Green energy projects are often said to be cost-effective, but one of the financial aids that makes them viable has lost significant value, and appears to be on the verge of collapsing.
Over the past year, renewable energy credits, or RECs, have lost more than half their value. Prior to the downswing, these financial instruments accounted for nearly half of returns from renewable investments.
“That’s why RECs exist — they needed to find a way to pay more money to incent renewables to be built,” said Lisa Linowes, executive director of the New Hampshire-based Wind Action Group. “It’s a market-based subsidy.”
RECs are certificates that show a certain amount of electricity was generated from a renewable energy resource. RECs can be sold or traded, and the holder of a REC owns the right to claim to have purchased renewable energy.
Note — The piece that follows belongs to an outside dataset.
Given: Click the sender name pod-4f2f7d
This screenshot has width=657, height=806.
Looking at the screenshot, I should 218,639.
Like tax credits, RECs help fund otherwise cost-prohibitive renewable energy applications like wind turbines and solar panels. The buyer of a REC gets credit for the energy, and RECs in turn can count toward a state’s renewable portfolio standard (RPS) — the target for renewable energy use
Vermont’s Comprehensive Energy Plan sets an aspirational goal of meeting 90 percent of state energy needs from renewable sources by 2050. However, the goal put forth in statute is to reach 25 percent renewable by 2025, up from 16 percent in 2015.
The 2025 renewable energy targets by sector include 67 percent electric power, 30 percent renewable buildings, and 10 percent renewable transportation.
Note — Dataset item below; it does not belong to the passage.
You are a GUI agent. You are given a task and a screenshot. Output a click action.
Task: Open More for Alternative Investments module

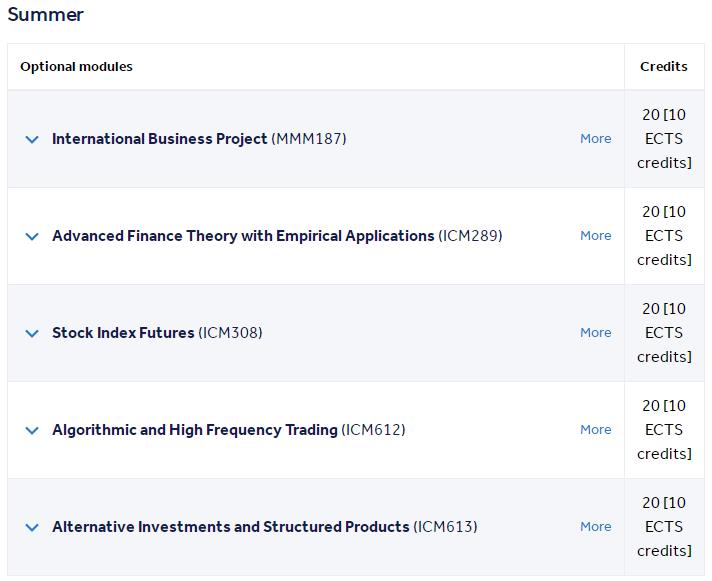(595, 527)
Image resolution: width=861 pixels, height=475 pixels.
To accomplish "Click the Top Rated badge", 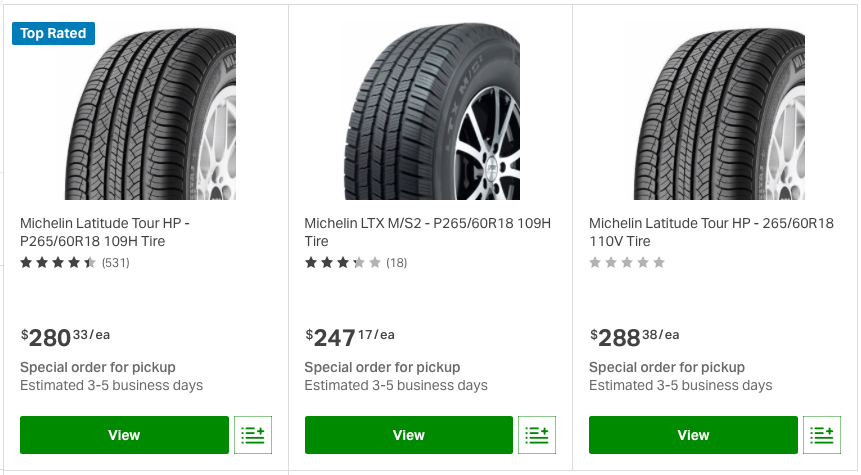I will [x=53, y=33].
As states get closer to meeting RPS standards, the demand for RECs will drop. Linowes said this is one reason for the current decline in REC prices.
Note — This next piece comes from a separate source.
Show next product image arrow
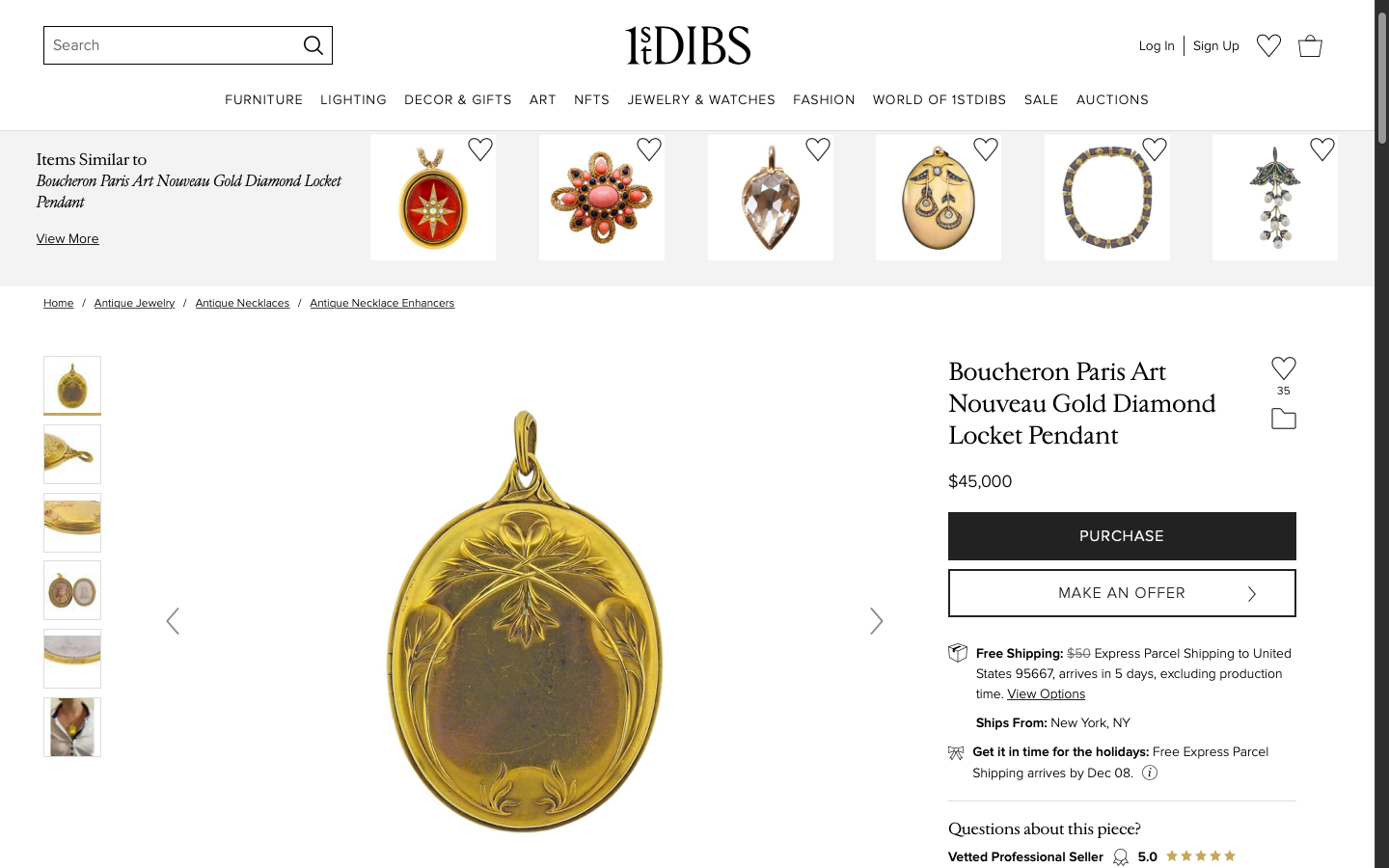This screenshot has width=1389, height=868. coord(876,621)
“The reason this happened is there’s so much renewable energy built, particularly in the state of Massachusetts, which has built a lot of behind-the-meter solar,” she said.
She explained that all this new solar power generates the same Class 1 RECs that the big turbine projects in Vermont are getting. Due to changes in supply and demand, REC prices have dropped from about 5 or 6 cents per kilowatt hour a year ago to just 2.2 cents — and that spells trouble for utilities and developers, which rely on REC sales to keep power rates low for ratepayers.
“It’s surpassed the demand, (and) owners of projects can’t sell them [the RECs],” Linowes said.
According to Linowes, Green Mountain Power didn’t forecast a drop in REC prices until well into the future, and she added that there’s “no floor for this baby,” meaning prices may continue to plummet.
“The only thing that’s going to stop it from dropping is if one of the states changes their RPS law and increases the mandate,” she said.
Another wrinkle is many utilities are locked into contracts with renewable energy providers, so they are forced to buy power for a set price regardless of declining REC prices. For example, in 2014 GMP signed a 25-year contract with Deerfield Wind to purchase power at 8.8 cents per kilowatt-hour. That was a good deal when all the revenue projections seemed firm.
“They were sitting pretty with a 4-cent energy project, a 4.5-cent REC product, and a 2.3-cent PTC [production tax credit],” she said.
The production tax credit also has an uncertain future, as it is set to phase out in 2020.
Linowes said she warned the scenario was coming, but utilities signed deals anyway, and now their ratepayers may be called upon to foot the bill for the higher cost of renewable power.
Some Vermont utilities have already announced rates are going up. In November, Washington Electric Cooperative, which serves 41 towns in north-central Vermont, said it is filing a request with the Public Service Board to increase rates by about 6 percent.
Bill Stewart, a New York City-based consultant for the renewable energy industry, agreed that Vermont utilities put themselves in a bad spot. Specifically, he named GMP, Burlington Electric, and Vermont Public Power Supply Authority (VPPSA).
“If these prices stay low, electricity prices in the state of Vermont are going to have to go up to essentially have the ratepayers pay for this mistake,” Stewart said.
Steward predicted the Donald Trump presidency would only further accelerate the demise of the PTC, and he added that other possible incentives for renewable investment, such as carbon taxes, are becoming “as dead as a door nail.”
“Vermont utilities may wish they could forget the day they entered long term contracts,” Stewart said. “And those contracts are for tens of millions of REC purchases for which they may only get millions of dollars in REC revenues. Remember, Vermont’s a small state, and $50 million goes a long way in that state.”